I agree with you that this is not a normal tuile at all. I'm using the terminology because (a) it's a tile, and (b) that's what Trotter called it in his cookbook.

As to the spreading, I used an offset spatula and spread them fairly evenly, though the results suggested that on some of them I leaned a little bit. Nevertheless, the reason I know there's something seriously amiss is that no part of any one of them worked properly. It it were just thickness, for example, I should have had at least some parts of some of them come out properly.

The length of cooking time is as suggested in Trotter's recipe, as is the temperature. Yes, it's a bad recipe.

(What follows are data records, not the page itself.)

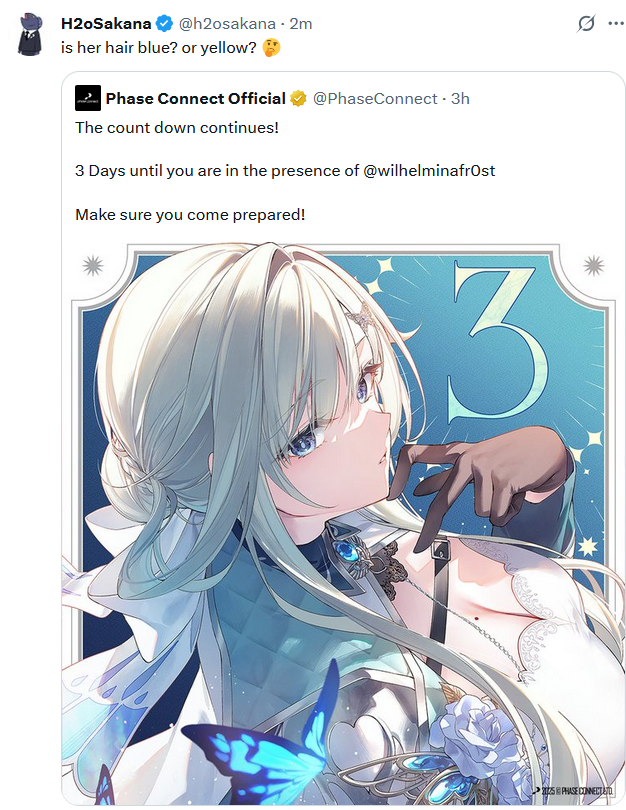Click the blue verified badge beside H2oSakana

coord(164,24)
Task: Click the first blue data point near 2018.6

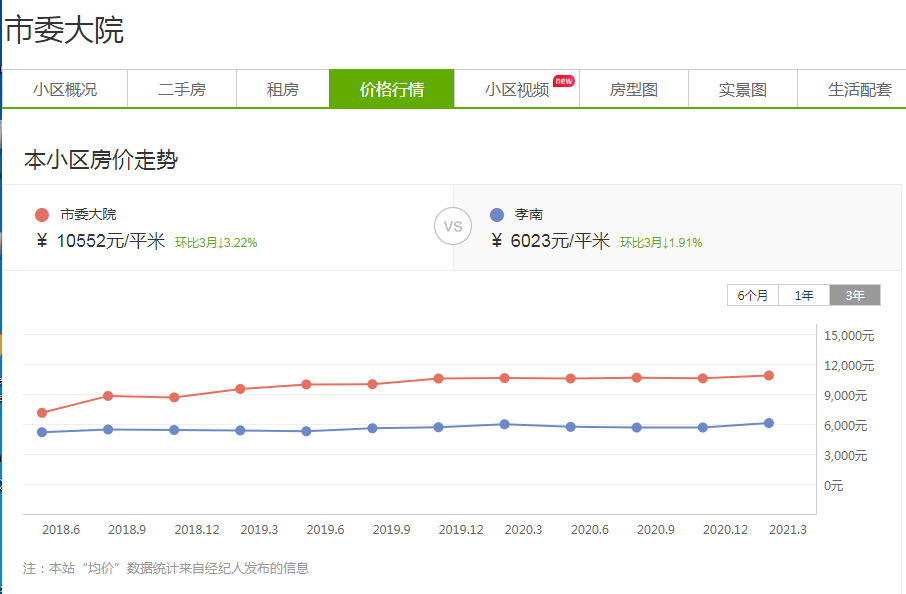Action: point(42,432)
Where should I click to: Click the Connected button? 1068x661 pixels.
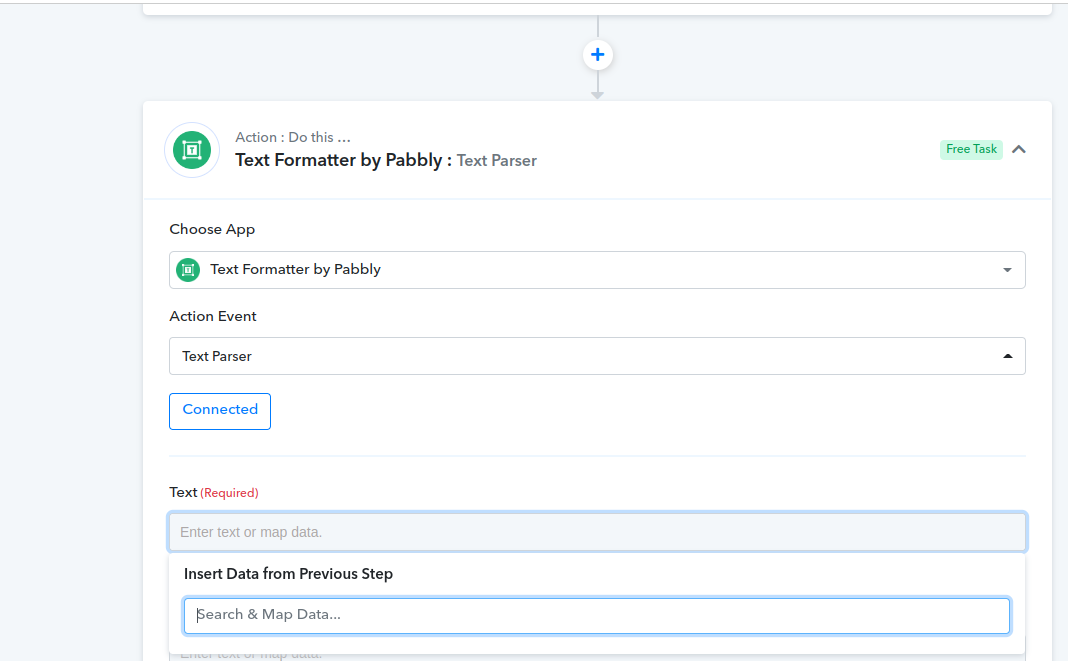click(x=220, y=411)
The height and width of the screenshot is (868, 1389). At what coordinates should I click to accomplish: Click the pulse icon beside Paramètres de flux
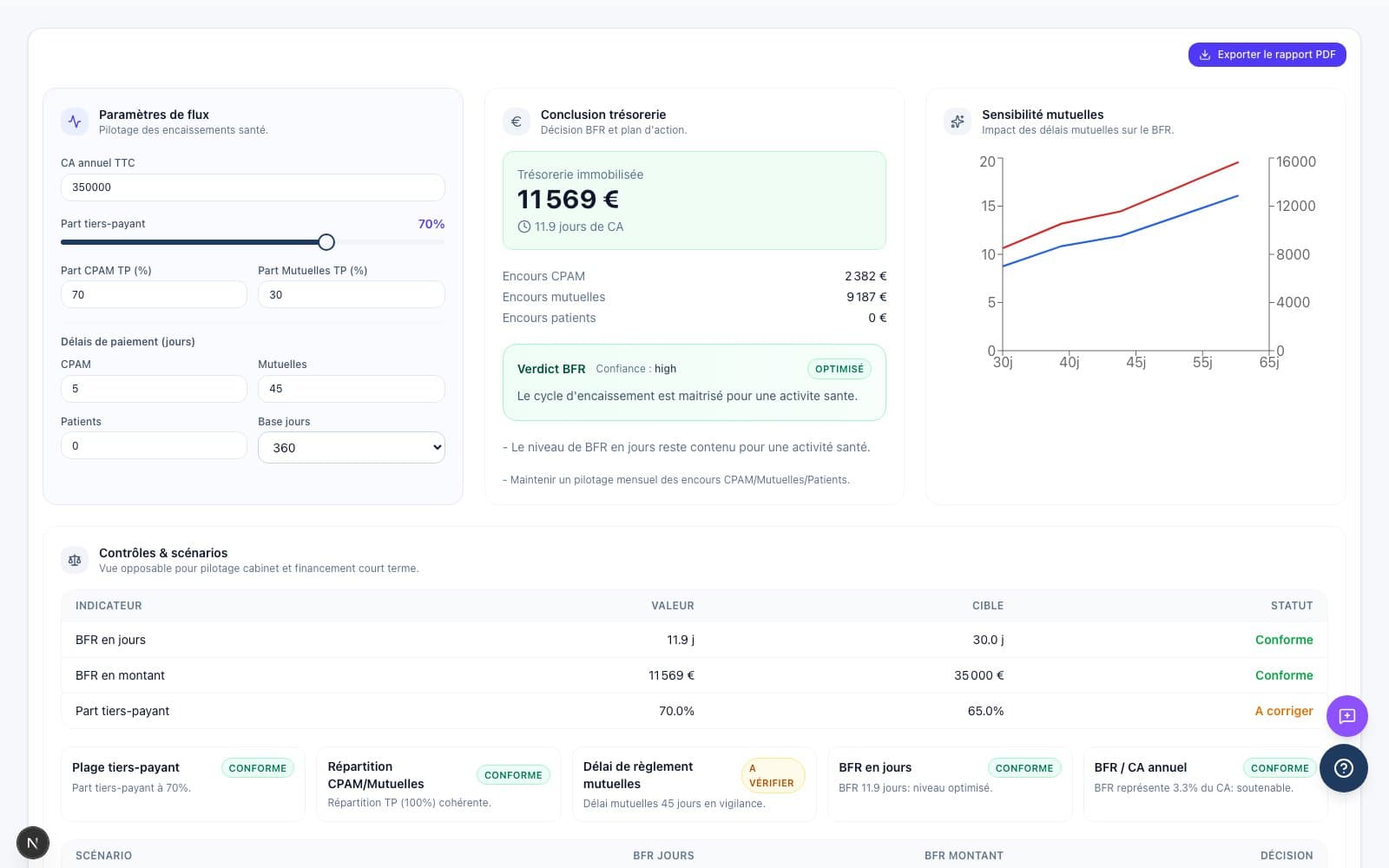tap(75, 122)

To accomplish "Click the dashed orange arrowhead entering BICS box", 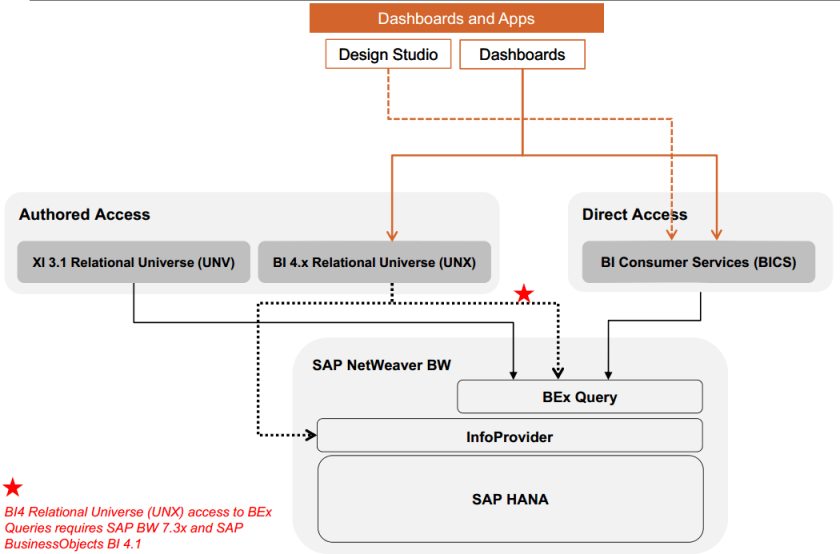I will point(672,234).
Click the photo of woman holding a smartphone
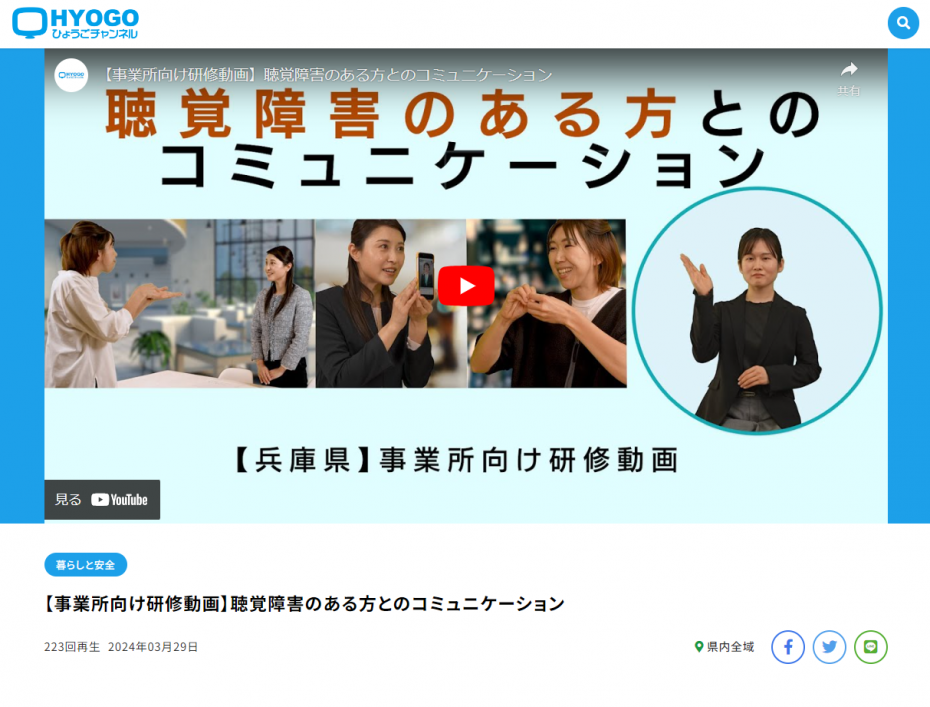Screen dimensions: 930x707 click(391, 303)
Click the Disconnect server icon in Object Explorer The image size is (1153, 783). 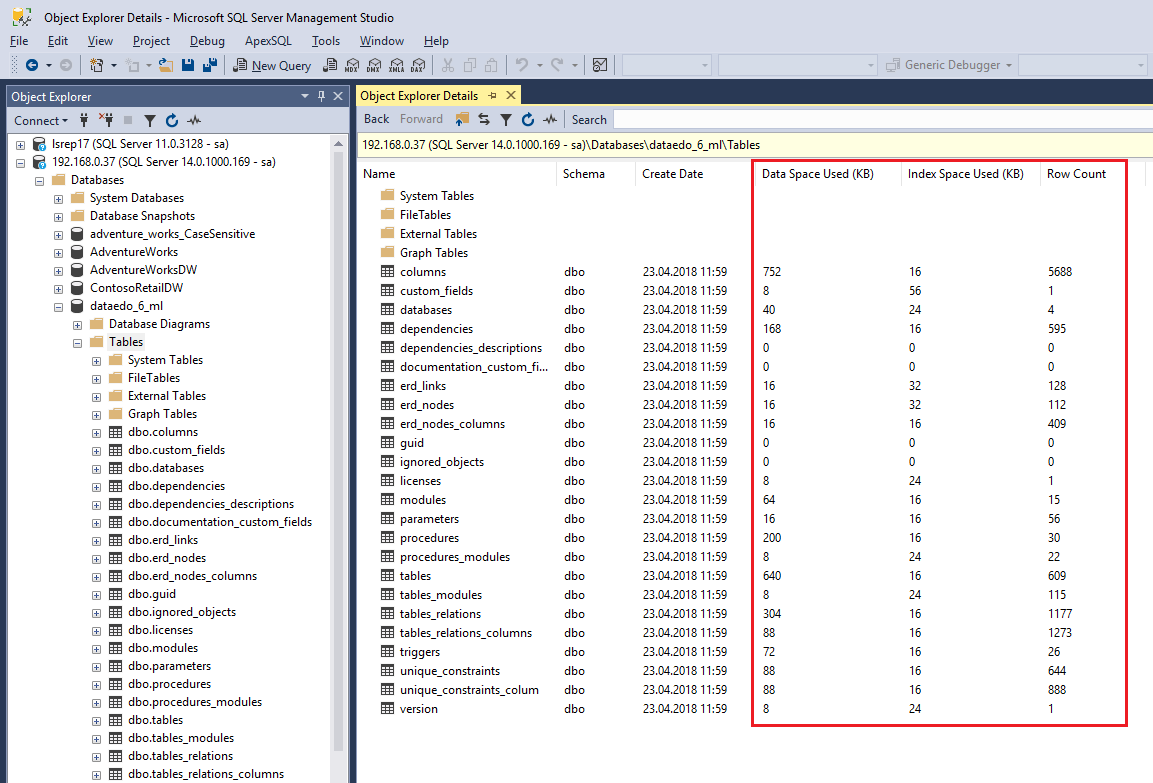pyautogui.click(x=107, y=120)
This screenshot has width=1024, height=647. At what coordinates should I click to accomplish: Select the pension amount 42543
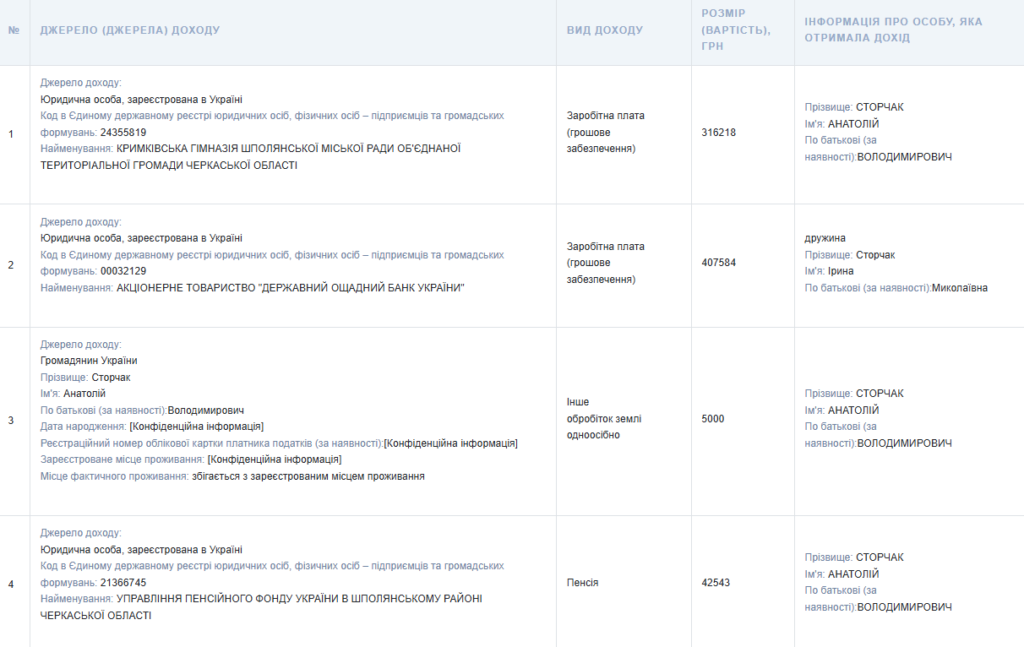tap(716, 582)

But I too am intrigued. He must have made something like this, and it must have been pretty simple. He and his co-authors just didn't test the actual listed recipe. So it can't be too drastically far off: a missing ingredient, a missing step, these things are possible. But I find it hard to believe he could have completely forgotten to include flour, butter, and sugar!



Bazza said:


> This to my mind is not a tuile, it is simply melted cheese, we make them all the time at work and call them parmesan crisps. A tuile is a very thin cookie or biscuit that is shaped over a curved surface while stiil warm to resemble a roof tile, in fact the French translation of tuile is tile. It does not have to be sweet, it just depends on the flavours you want to put into it. A basic tuile recipe has equal quantities of egg white, flour and butter to form a thick batter and I was taught that you must have at least some sugar in there. There are many different recipes for tuiles but the challenge is going to be getting the carrot flavour and colour
> 
> How did you spread the mixture on to the silicone sheet? It is very impotant to get it as thin as possible and evenly spread. The best way is to make a stencil from a plasic lid or something similar and spead it on with a spatula. They should cook in a few minutes, 30-40 minutes seems far too long and suggests that they may be too thick.
> 
> I will come back to you on this, it is intriguing me. I will ask around and try something out at work over the weekend.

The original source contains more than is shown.